TASK OBJECTIVE:
Below are several entries. Transcribe exactly those lines that fall from the one with "Where should I click to: Click the number" through the one with "Task: Click the loop playback icon", end lines included.

DATA SHOWN:
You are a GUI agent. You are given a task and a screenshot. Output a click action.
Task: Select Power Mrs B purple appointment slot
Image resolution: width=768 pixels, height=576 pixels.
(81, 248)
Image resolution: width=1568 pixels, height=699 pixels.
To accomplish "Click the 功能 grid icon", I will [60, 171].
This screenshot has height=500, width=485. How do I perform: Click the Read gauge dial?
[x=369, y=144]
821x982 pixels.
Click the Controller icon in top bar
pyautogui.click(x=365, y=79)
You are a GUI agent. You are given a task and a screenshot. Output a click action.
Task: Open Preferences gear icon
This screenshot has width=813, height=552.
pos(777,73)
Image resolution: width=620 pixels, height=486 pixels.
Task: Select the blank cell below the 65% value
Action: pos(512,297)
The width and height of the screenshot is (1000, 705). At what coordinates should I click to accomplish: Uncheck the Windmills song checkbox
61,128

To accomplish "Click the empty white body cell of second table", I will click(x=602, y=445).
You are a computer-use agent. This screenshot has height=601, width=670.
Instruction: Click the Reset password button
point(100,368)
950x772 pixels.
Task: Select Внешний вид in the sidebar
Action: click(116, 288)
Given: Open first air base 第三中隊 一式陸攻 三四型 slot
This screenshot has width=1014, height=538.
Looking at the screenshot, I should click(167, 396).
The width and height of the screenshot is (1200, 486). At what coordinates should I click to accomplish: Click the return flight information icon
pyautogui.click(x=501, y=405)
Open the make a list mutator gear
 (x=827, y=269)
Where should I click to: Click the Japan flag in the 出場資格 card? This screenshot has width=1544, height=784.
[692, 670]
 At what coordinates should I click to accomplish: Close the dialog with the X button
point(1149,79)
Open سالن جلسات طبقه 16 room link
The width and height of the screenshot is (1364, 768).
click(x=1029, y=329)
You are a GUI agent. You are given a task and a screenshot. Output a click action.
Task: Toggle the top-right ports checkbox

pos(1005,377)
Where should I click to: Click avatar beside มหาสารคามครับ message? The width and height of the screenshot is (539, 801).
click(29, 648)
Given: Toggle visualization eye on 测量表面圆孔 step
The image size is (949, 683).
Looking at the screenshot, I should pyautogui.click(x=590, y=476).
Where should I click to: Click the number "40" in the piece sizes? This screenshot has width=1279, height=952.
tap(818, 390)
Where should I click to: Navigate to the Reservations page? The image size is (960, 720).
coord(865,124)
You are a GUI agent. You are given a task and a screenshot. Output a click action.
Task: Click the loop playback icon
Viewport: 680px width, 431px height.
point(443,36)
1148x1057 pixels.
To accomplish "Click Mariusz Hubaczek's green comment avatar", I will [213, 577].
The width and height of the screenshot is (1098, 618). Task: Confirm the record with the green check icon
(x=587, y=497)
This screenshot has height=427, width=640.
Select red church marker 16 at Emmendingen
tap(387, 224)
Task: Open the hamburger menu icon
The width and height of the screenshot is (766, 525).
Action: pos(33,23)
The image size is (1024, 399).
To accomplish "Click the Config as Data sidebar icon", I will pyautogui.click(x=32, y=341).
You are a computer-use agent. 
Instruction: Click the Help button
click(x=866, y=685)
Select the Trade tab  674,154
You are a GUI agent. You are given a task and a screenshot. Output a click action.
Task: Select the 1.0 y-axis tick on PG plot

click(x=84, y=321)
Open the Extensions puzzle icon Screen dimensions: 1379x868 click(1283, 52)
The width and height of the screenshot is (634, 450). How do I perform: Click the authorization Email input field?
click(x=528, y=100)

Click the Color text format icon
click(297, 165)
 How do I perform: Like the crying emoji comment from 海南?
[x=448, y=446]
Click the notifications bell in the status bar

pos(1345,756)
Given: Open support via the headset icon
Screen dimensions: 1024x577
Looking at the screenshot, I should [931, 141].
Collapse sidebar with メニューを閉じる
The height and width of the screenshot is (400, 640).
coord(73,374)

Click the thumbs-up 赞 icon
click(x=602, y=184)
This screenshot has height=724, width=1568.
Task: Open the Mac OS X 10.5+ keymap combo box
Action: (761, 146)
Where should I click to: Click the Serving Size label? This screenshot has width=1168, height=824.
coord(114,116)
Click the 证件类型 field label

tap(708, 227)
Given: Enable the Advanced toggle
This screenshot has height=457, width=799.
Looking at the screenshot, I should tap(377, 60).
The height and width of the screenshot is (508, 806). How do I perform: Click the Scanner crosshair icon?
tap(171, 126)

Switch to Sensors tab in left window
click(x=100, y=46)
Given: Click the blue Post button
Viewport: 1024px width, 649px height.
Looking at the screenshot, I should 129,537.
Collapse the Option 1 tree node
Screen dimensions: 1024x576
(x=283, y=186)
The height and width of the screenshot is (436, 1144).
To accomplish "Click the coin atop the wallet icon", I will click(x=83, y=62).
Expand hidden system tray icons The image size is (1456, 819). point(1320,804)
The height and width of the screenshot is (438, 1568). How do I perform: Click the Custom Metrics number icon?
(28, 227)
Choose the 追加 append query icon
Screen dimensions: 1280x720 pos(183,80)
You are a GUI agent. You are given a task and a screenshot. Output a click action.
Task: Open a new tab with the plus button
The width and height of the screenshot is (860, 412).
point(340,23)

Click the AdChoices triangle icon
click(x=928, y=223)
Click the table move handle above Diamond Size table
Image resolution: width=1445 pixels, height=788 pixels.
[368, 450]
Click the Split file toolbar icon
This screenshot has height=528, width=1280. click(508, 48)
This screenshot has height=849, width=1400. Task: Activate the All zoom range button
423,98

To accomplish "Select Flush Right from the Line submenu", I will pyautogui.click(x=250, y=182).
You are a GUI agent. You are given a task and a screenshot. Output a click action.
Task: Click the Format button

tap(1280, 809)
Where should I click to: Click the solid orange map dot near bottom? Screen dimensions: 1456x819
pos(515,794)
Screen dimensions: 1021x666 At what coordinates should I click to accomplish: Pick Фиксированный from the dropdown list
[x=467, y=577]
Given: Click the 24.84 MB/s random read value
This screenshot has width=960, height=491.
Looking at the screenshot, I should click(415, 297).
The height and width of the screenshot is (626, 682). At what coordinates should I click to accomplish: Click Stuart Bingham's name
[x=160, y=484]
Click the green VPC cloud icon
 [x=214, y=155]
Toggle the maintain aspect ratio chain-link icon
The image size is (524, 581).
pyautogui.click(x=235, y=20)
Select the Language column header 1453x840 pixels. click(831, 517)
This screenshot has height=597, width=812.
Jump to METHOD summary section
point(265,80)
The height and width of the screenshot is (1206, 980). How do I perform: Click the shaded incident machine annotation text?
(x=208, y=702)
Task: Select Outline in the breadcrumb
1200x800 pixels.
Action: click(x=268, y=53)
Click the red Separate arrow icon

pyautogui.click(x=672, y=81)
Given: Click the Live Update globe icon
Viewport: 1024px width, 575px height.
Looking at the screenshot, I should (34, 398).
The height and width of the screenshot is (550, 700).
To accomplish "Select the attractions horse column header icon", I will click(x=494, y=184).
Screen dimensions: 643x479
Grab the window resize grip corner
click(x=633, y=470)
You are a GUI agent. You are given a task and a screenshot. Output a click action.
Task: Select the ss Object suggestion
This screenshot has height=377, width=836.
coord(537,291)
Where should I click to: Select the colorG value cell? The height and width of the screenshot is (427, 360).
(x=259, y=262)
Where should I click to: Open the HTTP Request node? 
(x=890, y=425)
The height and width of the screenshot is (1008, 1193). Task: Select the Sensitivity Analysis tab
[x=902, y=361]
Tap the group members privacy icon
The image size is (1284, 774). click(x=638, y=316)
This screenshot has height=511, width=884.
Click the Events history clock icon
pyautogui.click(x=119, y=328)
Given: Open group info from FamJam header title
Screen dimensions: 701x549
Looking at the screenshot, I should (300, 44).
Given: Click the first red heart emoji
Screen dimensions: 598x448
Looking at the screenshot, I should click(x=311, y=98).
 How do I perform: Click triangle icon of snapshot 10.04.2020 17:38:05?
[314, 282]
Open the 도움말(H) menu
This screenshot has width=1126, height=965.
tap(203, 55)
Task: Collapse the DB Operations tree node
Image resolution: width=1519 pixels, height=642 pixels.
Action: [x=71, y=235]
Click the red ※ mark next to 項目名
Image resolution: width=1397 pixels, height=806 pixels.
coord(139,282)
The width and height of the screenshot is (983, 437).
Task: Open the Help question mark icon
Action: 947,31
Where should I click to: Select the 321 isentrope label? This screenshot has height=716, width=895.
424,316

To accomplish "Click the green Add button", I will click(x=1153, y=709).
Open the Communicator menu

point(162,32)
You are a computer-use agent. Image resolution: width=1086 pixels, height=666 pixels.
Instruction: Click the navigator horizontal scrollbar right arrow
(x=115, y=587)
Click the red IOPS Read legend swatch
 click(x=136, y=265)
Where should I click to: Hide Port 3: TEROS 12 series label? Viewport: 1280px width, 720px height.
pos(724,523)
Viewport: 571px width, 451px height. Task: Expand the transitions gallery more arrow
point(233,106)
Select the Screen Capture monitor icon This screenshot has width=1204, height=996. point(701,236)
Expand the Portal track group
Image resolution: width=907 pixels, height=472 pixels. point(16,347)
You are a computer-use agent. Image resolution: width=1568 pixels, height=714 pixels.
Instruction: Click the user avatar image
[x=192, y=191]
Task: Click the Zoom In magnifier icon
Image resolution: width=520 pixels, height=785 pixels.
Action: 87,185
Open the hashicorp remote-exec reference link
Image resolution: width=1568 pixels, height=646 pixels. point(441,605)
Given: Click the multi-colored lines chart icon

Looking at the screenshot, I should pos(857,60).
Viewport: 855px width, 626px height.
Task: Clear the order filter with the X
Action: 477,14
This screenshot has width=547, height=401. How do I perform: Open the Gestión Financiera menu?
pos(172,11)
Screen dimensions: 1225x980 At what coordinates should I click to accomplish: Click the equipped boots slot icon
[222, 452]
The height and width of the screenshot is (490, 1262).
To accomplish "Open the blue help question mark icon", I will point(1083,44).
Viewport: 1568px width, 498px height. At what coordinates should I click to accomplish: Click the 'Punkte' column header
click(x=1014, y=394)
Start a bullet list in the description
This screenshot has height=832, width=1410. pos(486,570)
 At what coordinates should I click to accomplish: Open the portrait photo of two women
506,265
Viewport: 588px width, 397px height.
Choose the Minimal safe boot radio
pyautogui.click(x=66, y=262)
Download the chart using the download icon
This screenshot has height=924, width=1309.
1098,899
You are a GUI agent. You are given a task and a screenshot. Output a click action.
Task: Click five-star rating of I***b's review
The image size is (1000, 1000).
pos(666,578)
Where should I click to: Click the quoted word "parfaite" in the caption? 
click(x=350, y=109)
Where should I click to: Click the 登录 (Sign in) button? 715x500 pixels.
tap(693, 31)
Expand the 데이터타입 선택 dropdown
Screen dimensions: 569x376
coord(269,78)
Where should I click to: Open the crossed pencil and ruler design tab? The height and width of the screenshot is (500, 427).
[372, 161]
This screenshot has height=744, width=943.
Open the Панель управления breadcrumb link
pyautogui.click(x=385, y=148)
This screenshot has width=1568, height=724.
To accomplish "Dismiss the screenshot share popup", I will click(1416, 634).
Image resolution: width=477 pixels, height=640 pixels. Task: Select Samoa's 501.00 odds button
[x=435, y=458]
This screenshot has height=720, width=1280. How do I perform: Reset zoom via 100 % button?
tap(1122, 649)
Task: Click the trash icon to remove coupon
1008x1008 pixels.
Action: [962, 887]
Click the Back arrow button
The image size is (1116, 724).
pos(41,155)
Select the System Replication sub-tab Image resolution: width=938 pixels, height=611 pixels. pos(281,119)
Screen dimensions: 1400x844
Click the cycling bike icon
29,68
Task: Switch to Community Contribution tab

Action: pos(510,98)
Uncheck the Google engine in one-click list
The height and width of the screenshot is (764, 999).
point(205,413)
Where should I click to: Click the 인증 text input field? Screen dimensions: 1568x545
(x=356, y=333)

ANSWER AREA:
Where should I click to: Click the number "40" in the piece sizes? This screenshot has width=1279, height=952.
tap(818, 390)
Where should I click to: Navigate to the Reservations page? The image size is (960, 720).
coord(865,124)
You are a GUI agent. You are given a task and a screenshot. Output a click action.
Task: Click the loop playback icon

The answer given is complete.